Robert Gerhardt said:
agreed, thread complete
whats Piaget?
Jean Piaget was a developmental psychologist in the mid-20th century that sort of pioneered the idea that we develop these generalizations as a way of making sense of the world, and that these "schemes" (as he called them) shaped our neural pathways.
For instance, child meets a cat for the first time. Child notices a few things about the cat and creates a
schema for "cat"--it's hairy, has four legs, and has a tail. From that point forward, anything fitting that description is "cat." Then the child meets a dog for the first time. The existing schema dictates this is "cat," because it has hair, four legs, and a tail. Someone in authority tells the child, "No, sweetie, that's a dog." Now the child has to
adapt that schema to account for this new (seemingly contradictory) information. So, now "cat" is "hair, four legs, tail, short nose, pointy ears" and "dog" is "hair, four legs, tail, long nose, floppy ears."

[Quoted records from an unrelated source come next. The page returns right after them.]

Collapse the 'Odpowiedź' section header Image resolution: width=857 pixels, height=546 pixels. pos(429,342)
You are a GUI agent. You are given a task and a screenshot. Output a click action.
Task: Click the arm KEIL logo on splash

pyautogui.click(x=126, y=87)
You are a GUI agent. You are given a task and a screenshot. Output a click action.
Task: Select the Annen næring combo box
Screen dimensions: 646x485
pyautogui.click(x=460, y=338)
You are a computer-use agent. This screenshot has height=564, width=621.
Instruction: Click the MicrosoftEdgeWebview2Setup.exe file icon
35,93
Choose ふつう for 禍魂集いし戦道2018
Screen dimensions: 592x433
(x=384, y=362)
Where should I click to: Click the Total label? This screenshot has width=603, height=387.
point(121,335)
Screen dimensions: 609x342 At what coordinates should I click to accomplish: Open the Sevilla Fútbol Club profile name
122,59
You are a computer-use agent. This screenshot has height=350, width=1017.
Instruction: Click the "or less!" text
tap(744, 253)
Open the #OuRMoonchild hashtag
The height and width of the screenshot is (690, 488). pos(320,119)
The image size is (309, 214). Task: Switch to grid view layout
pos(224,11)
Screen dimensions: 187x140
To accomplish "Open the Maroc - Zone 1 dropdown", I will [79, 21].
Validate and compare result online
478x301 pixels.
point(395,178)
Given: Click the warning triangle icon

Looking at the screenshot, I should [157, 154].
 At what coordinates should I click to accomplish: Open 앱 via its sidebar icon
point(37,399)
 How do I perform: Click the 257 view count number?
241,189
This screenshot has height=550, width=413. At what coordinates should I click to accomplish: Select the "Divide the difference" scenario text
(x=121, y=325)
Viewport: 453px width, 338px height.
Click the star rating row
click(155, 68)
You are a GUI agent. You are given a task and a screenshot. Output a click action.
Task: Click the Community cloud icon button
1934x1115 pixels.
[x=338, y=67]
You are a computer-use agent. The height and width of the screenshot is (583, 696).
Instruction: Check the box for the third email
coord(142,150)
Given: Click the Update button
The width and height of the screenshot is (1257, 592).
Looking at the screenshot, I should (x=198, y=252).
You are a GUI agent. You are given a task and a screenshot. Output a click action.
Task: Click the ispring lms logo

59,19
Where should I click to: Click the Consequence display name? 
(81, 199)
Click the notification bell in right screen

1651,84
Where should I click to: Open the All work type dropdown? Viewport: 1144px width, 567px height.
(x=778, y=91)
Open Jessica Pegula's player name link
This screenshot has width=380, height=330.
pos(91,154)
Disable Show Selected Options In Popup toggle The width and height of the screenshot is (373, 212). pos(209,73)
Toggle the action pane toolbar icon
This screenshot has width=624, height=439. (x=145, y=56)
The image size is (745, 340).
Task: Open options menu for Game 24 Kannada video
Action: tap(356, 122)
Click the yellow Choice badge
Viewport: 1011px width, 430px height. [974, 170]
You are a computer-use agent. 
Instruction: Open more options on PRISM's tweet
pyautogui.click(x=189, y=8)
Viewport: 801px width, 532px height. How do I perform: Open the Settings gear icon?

Where these can become prejudices is when a person (or their individual schemes) become old enough that they no longer encounter or accept information that runs counter to the existing schemes. So, a child who has "learned" that "Mexicans are illegal immigrants" may grow into a person who believes that and doesn't
accept an explanation that provides exceptions to that "rule."
Of course, tons of people have built on Piaget's work, so it's just as likely that you've encountered developmental theories based on his in your own study. Never hurts to know your roots, though!